Despite optimistic predictions, there have thus far been no mass defections of
Iraqi soldiers, there have been no spontaneous uprisings against Saddam Hussein
and U.S. and British soldiers attempting to enter Iraqi cities have been met not
by cheers and flowers but by bullets and grenades.
And this has all taken place in predominantly Shiite-populated
sections of southern Iraq long considered a center of opposition to Saddam's
dictatorship.
The reality is that no matter how brutal a dictator may be, people
tend to defend their homeland against foreign invaders. Russians defended their
country through staggering losses against an invading German army despite their
suffering under Stalin. The Iraqis fought off the Iranian counter-attack during
the 1980s even though Saddam Hussein's regime was as repressive then as it is
now.
Arabs have been resisting invaders from the West for many centuries,
going back as far as the Crusades. They have long shown a preference for local
tyrants against conquests from abroad.
Indeed, there are disturbing reports of large numbers of Arab men
from throughout the Middle East and North Africa crossing the Syrian border for
the purpose of fighting invading U.S. forces. As with the Soviet invasion of
Afghanistan, the U.S. invasion of Iraq may become a cause celebre in the Islamic
world.
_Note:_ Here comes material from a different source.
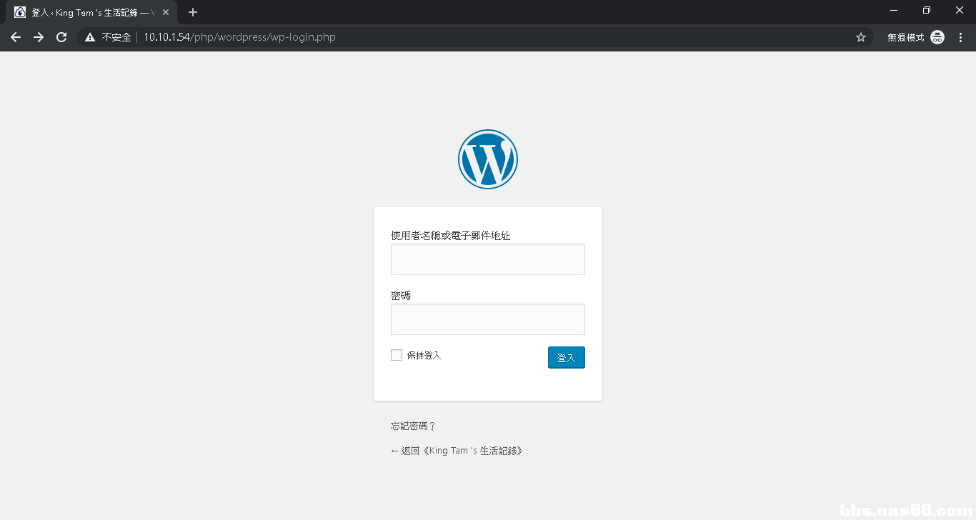
Task: Click the WordPress logo above the login form
Action: click(x=487, y=159)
Volunteers interviewed by the BBC all expressed disdain for Saddam
Hussein's regime but still saw the war as an act of Western imperialism that had
to be resisted.
Given that a U.S. military victory will be much more difficult than
anticipated, so will the post-war U.S. occupation: It appears that instead of
presiding over a grateful Iraqi people, U.S. occupation forces will more likely
have to contend with a resentful and possibly vengeful population. Any puppet
government U.S. military authorities might try to set up could not last long on
their own, thereby requiring a long and difficult occupation.
The level of opposition to a U.S. invasion - both during and after
the war and both within and outside of Iraq - will depend in part on the number
of civilian casualties from the U.S. assault. Already, civilian deaths are
mounting and will likely increase dramatically as U.S. forces attempt to seize
larger urban areas. Lured into ambushes in crowded residential neighborhoods,
trapped American soldiers will likely be forced to call in close air support,
resulting in a tremendous toll in civilian lives.
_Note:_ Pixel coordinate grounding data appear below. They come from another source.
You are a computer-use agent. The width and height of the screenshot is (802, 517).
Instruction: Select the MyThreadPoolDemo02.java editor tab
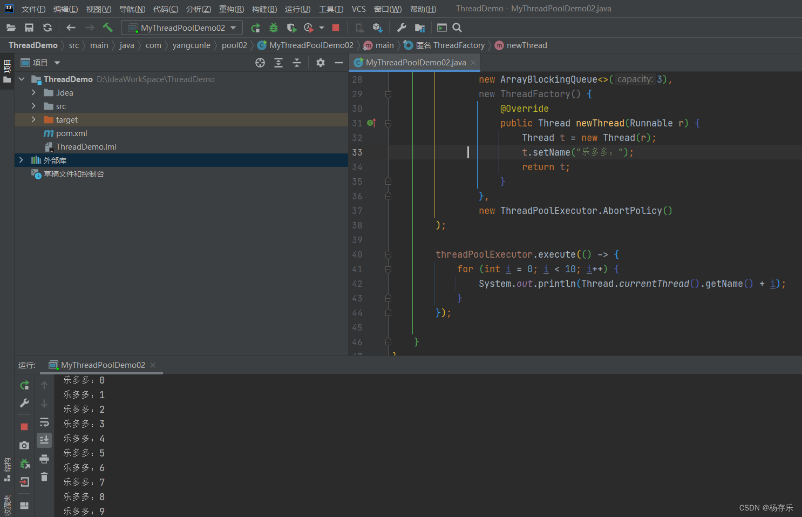click(x=415, y=63)
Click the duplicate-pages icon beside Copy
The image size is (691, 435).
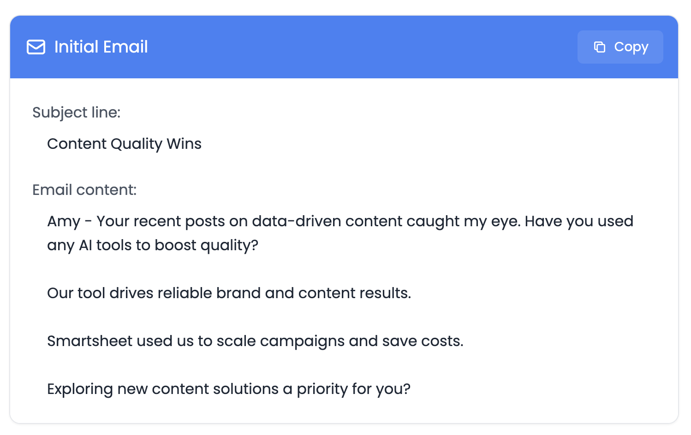[x=599, y=47]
In anticipation of such a scenario, the Bush Administration is
already attempting to inoculate itself from criticism by claiming that Saddam
Hussein is using "human shields," though virtually all the Iraqi civilians
killed so far have been ordinary people in or near their homes. Similarly,
claims that the Iraqis are fighting unfairly by placing most of their fighting
units in the cities raises the question as to how the Iraqi army would survive
if they did otherwise: Operation Desert Storm showed what would happen if they
simply left their troops vulnerable out in flat open desert. There are no
forests or mountains in most of Iraq in which to hide. As a result, as has been
done throughout thousands of years of warfare in the Middle East, the cities are
defended from within.
The Pentagon claims that such civilian casualties are "unavoidable."
This, however, is patently false. Civilian casualties are unavoidable only if
the war is unavoidable. This war was not unavoidable. As a result, such
efforts to relieve the United States from moral responsibility will likely fall
on deaf ears.
Unlike twelve years ago, the Islamic world now has access to satellite
television, which will be broadcasting scenes of American forces killing large
numbers of Muslim civilians and laying waste to their cities. This can only
result in the growth of anti-American extremism throughout the Middle East and
beyond.
And this war was supposed to make us safer from terrorism?
Stephen Zunes is an associate professor of Politics and chair of the Peace &
Justice Studies Program at the University of San Francisco. He is Middle East
editor for the Foreign Policy in Focus Project (www.fpif.org) and is the author
of Tinderbox: U.S. Middle East Policy and the Roots of Terrorism
(www.commoncouragepress.com)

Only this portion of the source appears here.